Bevor wir uns mit dem eigentlichen Baumschneiden befassen, zeigt uns Markus ein paar Optionen, um junge Bäume an Pfähle zu binden. Die Jungbäume sollen nach der Pflanzung möglichst ungestört und fest im Boden sitzend ihre feinen Haarwurzeln ausbilden können.

Kokosschnüre aus fernen Ländern verrotten zwar, aber sie brauchen viele Jahre dazu. Sie schneiden sich wo möglich gefährlich in junge Stammrinden ein, wenn sie nicht nach ein bis zwei Jahren gelockert oder entfernt werden.

Markus zeigt uns, wie wir Jungbäume mit einer heimischen Pflanze so an Pfähle binden können, dass sie knapp zwei Jahre straff festhalten, bevor die natürliche Halterung von selbst zerfällt. Auf drei Fotos ist zu erkennen, wie eine bewegliche Weidenrute um Stamm und Pfahl geschlungen (gezeigt an der Lieferwagen-Ladebrücke), dann dreimal satt um den dickeren Teil gedreht, einmal eingeschlauft und letztlich an beiden Enden abgeschnitten wird. Und es hält wirklich. Wir dürfen es alle selber ausprobieren.

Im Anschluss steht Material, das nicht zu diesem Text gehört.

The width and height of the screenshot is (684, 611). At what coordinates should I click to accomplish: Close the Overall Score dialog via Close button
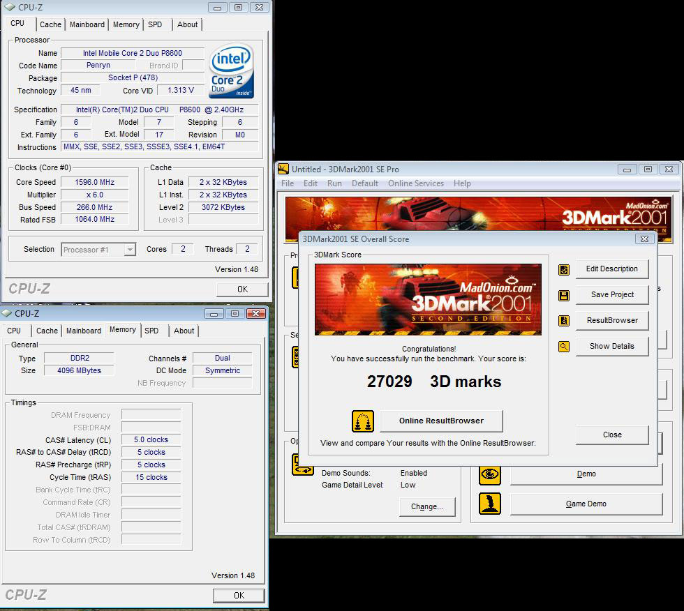(611, 435)
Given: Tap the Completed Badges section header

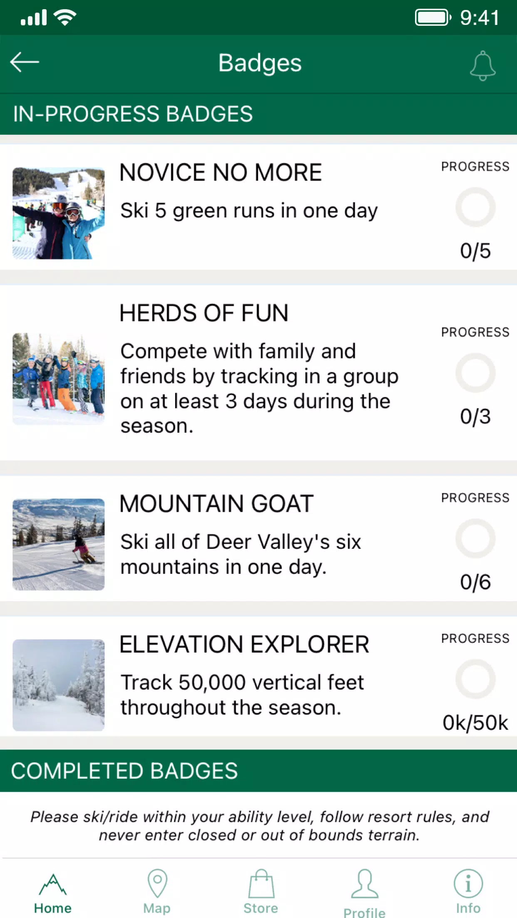Looking at the screenshot, I should point(124,771).
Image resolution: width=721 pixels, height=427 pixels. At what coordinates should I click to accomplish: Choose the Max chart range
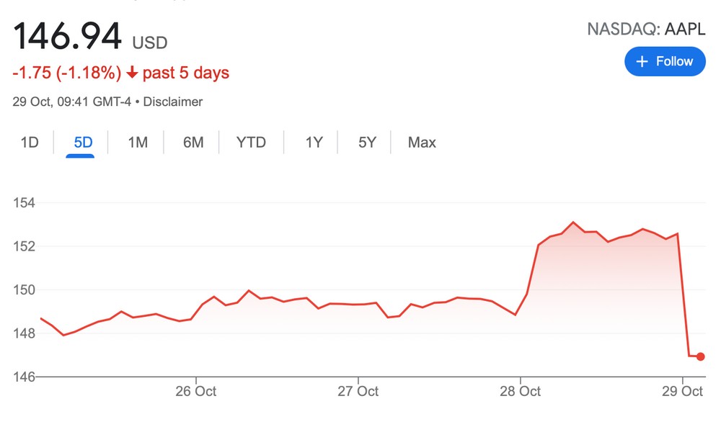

Eine umweltfreundliche Alternative sind Hanfschnüre, die es in verschiedenen Stärken zu kaufen gibt. Sie verrotten ebenfalls in ein bis zwei Jahren.

Zuerst Schauen

Ein Grundsatz des Baumschneidens lautet: «Den Baum immer zuerst betrachten! Was sagt er uns?» Das ist allerdings leichter gesagt als getan.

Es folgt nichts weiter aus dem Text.